Roper told C4ISRNET, a digital magazine focused on military information technology, that these days, the government's thinking has shifted from its Cold War stance on keeping things close to the vest. It's essential that it do so, he says:

"Historically, we have been very closed about our vulnerabilities. That made sense during the Cold War. When a new technology was developed – whether it was satellites, microprocessors, stealth enhancements – these were big deals and we needed to be very secretive about that technology because to lose it was to lose a decade.

But now technology changes so rapidly, and most of it is driven by software. The idea that closed can make you more secure is a hypothesis we need to question. Industry is going more toward open, being secure by allowing external experts to find vulnerabilities in a way that protects them so that they're not legally culpable but that provides a safe conduit to make those available to the government."

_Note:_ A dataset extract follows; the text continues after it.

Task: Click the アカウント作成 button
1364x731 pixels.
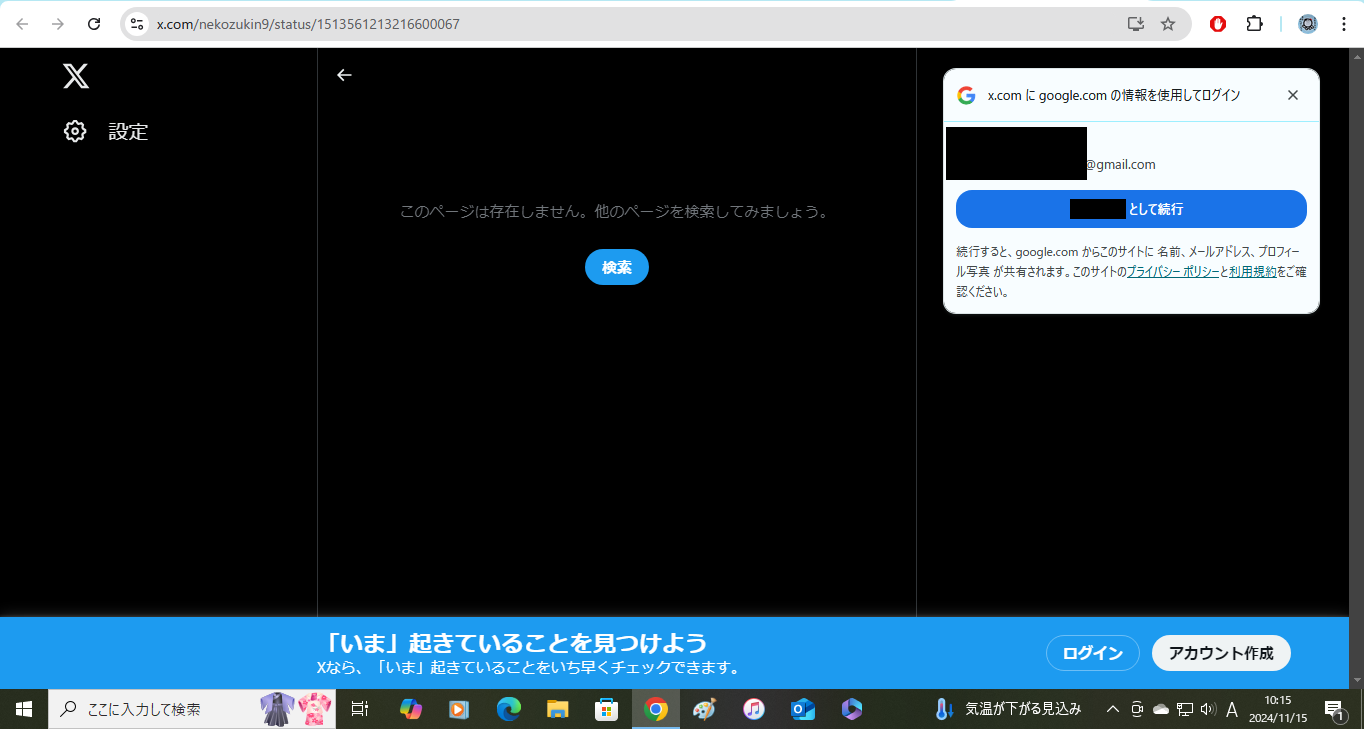Action: click(1221, 653)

Vetted researchers' hacking of an F-15 this year and next year's hacking of a satellite are just the latest signs of evolution in the government's approach to military cyber-hardware, and supply-chain security.

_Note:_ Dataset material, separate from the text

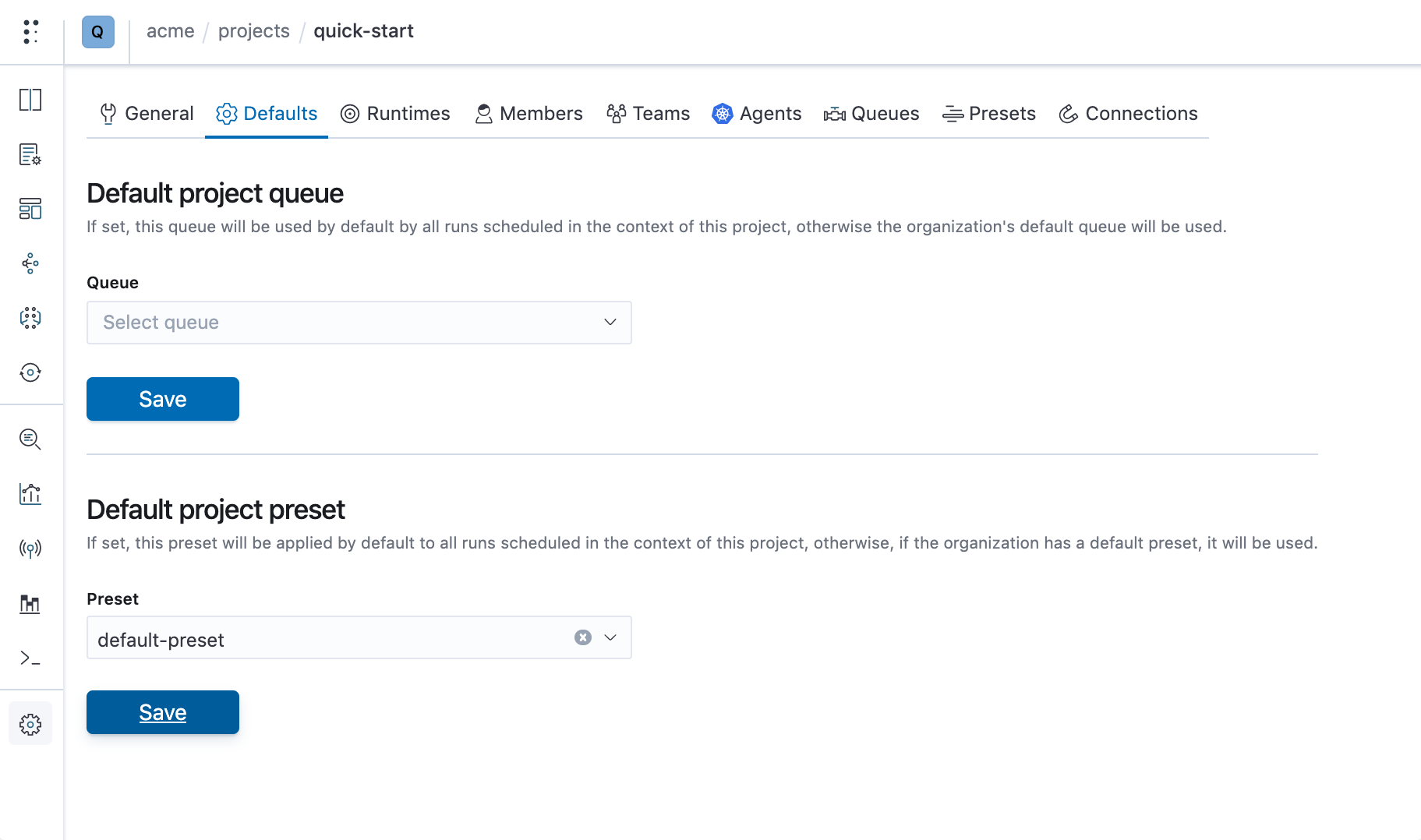The height and width of the screenshot is (840, 1421).
Task: Open the broadcast signal sidebar icon
Action: [30, 549]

In 2017, we saw the Air Force offer its first-ever bug bounty program, Hack the Air Force. The Pentagon did the same thing the year before, as did the US Army.

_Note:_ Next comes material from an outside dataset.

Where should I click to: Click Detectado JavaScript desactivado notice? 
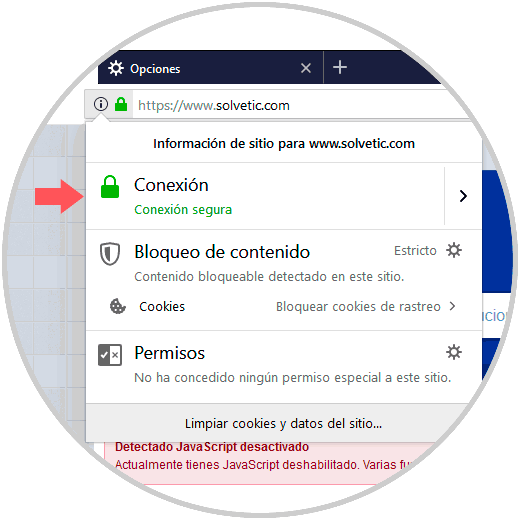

That's a pretty big deal – a very level-headed.

By the end of the third Hack the Air Force challenge – run as a collaboration between the Department of Defense (DoD) and the HackerOne bug bounty platform – $130,000 had been paid out to hackers in exchange for a total of 120 vulnerabilities, HackerOne announced in December 2018.

The Air Force will put out a call for submissions "sometime soon." Six months before next year's Defcon, researchers with viable pitches will be invited to try out their ideas during a "flat-sat" phase, which is basically a test build comprising all the eventual components. That group will be further culled, and the Air Force's vetted picks will be flown to Defcon for a live hacking competition.

As Roper said, "What we're planning on doing is taking a satellite with a camera, have it pointing at the Earth, and then have the teams try to take over control of the camera gimbals and turn toward the moon. So, a literal moon shot."

Which specific satellite will be targeted hasn't yet been determined, it will likely be one flying in low Earth orbit. Nor has it been determined how many teams will be selected in each round, or how much money will be paid out for a final cash award.

Roper is hoping that it's worth the hassle, though. The Air Force wants the security community to get its hands on these systems as early in the process as possible, so it doesn't keep building on top of vulnerable systems, he said:

"We want to hack in design, not after we've built. The right place to do it is when that flat-sat equivalent exists for every system. Let the best and brightest come tear it up, because the vulnerabilities are less sensitive then. It's not an operational system. It's easier to fix. There's no reason not to do it other than the historical fear that we have letting people external to the Air Force in."

This makes so much sense that I can't believe our government is doing it.

Roper, who sounds like a great guy to have a beer with, says he's going to work on getting an entire plane to Defcon. Space might be a constraint Mr. Roper, but good luck to you!

Sharon D. Nelson, Esq., President, Sensei Enterprises, Inc.